少年は少女を助けたい
――やばい。
とっさに、先程返したばかりの刀を拾った。アイラスが、手に持つ刀を抜き放った。刀身が陽炎のようにきらめいた。
「アイラス!」
アイラスは鞘を捨てて両手で刀を持ち、斬りかかってきた。受け止めると、その一撃は信じられないくらい重く、ロムは片膝をついた。少女の力とは思えなかった。
アイラスの肩越しに、レヴィが向かってきているのが見えた。その気配に気づいたか、つばぜり合いをしていたロムを蹴り飛ばしてきた。数メートル吹っ飛び、ザラムに受け止められた。蹴りを受けた両腕がびりびりと痺れていた。
アイラスは、返す刀でレヴィを切り捨てようとした。レヴィは紙一重でそれを避け、刀を持つアイラスの手首を掴んだ。
「一体、何がどうなってんだ?」
アイラスが掴まれていない方の手を刀から離し、レヴィに向かってかざして何かを呟いた。まばゆい閃光が起こり、レヴィが受付のテントの方へ吹っ飛んだ。
テントは崩れ、周囲の観衆が悲鳴をあげて逃げている。
「魔法!? なんで……?」
「刀じゃ! 魔力の源はそこじゃ! 刀がアイラスを操っておる!」
トールがテントの布をめくり、レヴィを助け出そうとしている。
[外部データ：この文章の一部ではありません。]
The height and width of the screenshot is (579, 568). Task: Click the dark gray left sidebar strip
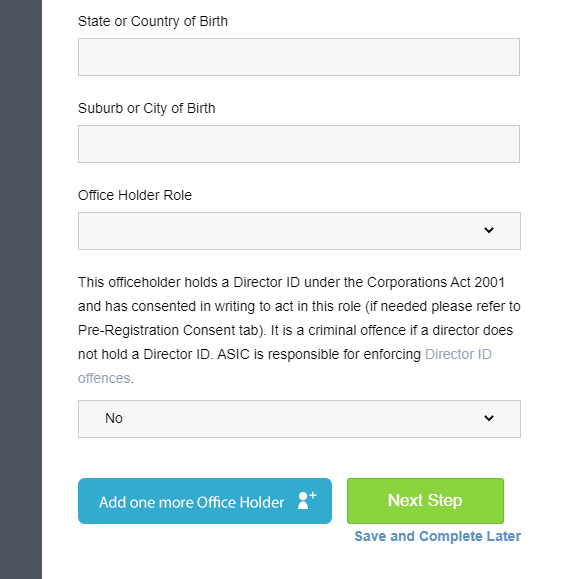tap(21, 290)
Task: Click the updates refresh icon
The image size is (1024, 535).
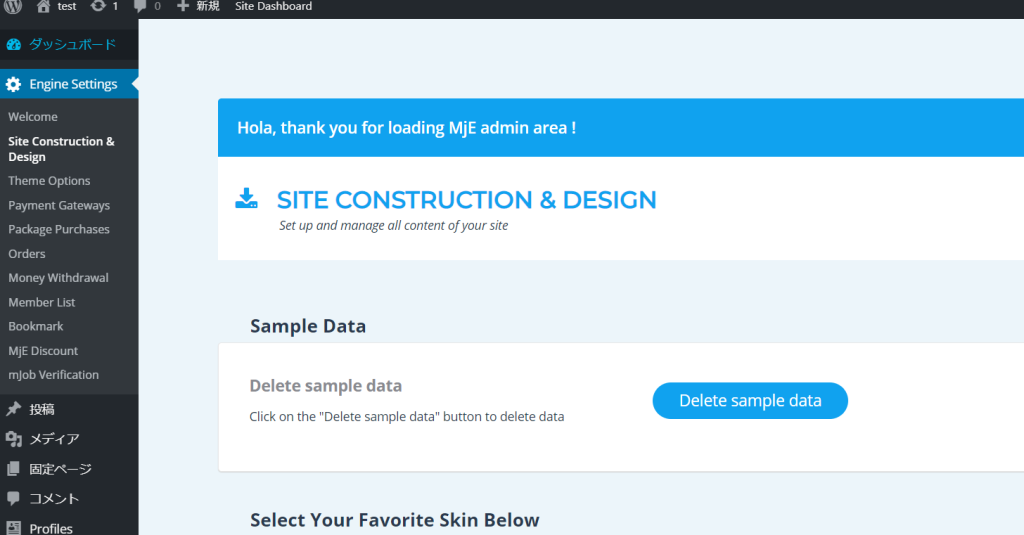Action: [98, 6]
その足が倒れた支柱の下敷きになっていた。
動けないレヴィに向かって、アイラスがゆっくり歩き始めた。
「マジかよ……」
トールが間に入り、アイラスに手をかざして何かを叫んだ。
アイラスの全身が震え、苦しそうに顔が歪んだ。身体が上手く動かせないようで、刀を持つ手が緩んだ。
「いけるか……!?」
だが、アイラスが吠えるように叫んだ。と同時にトールが片膝をついた。捕縛は解け、アイラスが刀を構え直した。リンドがトールをかばうように立った。
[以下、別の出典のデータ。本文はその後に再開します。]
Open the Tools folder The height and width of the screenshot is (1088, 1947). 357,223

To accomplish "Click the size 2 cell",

アイラスが刀を振るうと、風圧が巻き起こってリンドの小さな身体が宙を舞った。
「リンド!」
ロムは痛む身体を起こし、痺れた手でイヤリングを押さえた。
――アイラス、目を覚まして!
精一杯の想いを込めた。アイラスの身体が小さく震え、左手で頭を抱えてうずくまった。
「アイラス! 気が付いた……?」
だが、顔を上げたアイラスは、憎しみの表情でロムを見た。刀を両手で握り直し、今度はロムに向かって歩いてきた。
ザラムが、ロムが落とした刀を拾って前に出た。
「止めて! アイラスを斬らないで!」
「殺さないと、殺される」
――ダメだ、そんなのダメだ。
ロムはもう一度、イヤリングを手で押さえた。こんな道具を使った弱い思念ではダメかもしれない。トールだってきっと同じ事を試しているだろう。それでも諦めきれなかった。
想いをこめると同時に、アイラスが震えて膝をついた。頭を押さえて左右に振っている。想いは確かに届いている。
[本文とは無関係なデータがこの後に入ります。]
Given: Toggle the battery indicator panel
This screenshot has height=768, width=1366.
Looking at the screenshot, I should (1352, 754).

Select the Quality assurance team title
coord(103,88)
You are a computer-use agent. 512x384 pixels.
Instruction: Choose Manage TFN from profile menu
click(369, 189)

それでも、立ち上がったアイラスの顔は、憎しみ色が濃くなっただけだった。
ザラムが悔しそうな顔で呟いた。
「……仕方ない」
仕方ないって、何。
「ザラム、止めて! 殺さないで!」
必死で、ザラムの足にしがみついた。アイラスは目の前に迫っていた。刀が振り上げられた。このままだと、二人とも斬られる。
アイラスは目覚めない。
ザラムに殺される。
彼は躊躇しないだろう。
それを見たくなかった。
それなら、先に死んだ方がいい。
ロムはザラムを横に突き飛ばした。アイラスが刀を振り下ろす先に居るのは、ロムだけになった。
目を閉じた。視界が消えると、アイラスの顔が浮かび上がった。
笑った顔、怒った顔、困った顔。
触れた手の柔らかさ、撫でてくれた手の気持ちよさ。
抱きしめた時の、温もり。
アイラスと会ってからの事が、めくるめくように思い出された。これが走馬灯というものだろうか。
閉じた目の端から、涙が零れ落ちた。
――こんな事になるなら、せめて想いを伝えておけばよかった。
鈍い音がしたが、痛みも衝撃もなかった。
不思議に思って目を開けると、アイラスが自分の胸を刀で突き刺していた。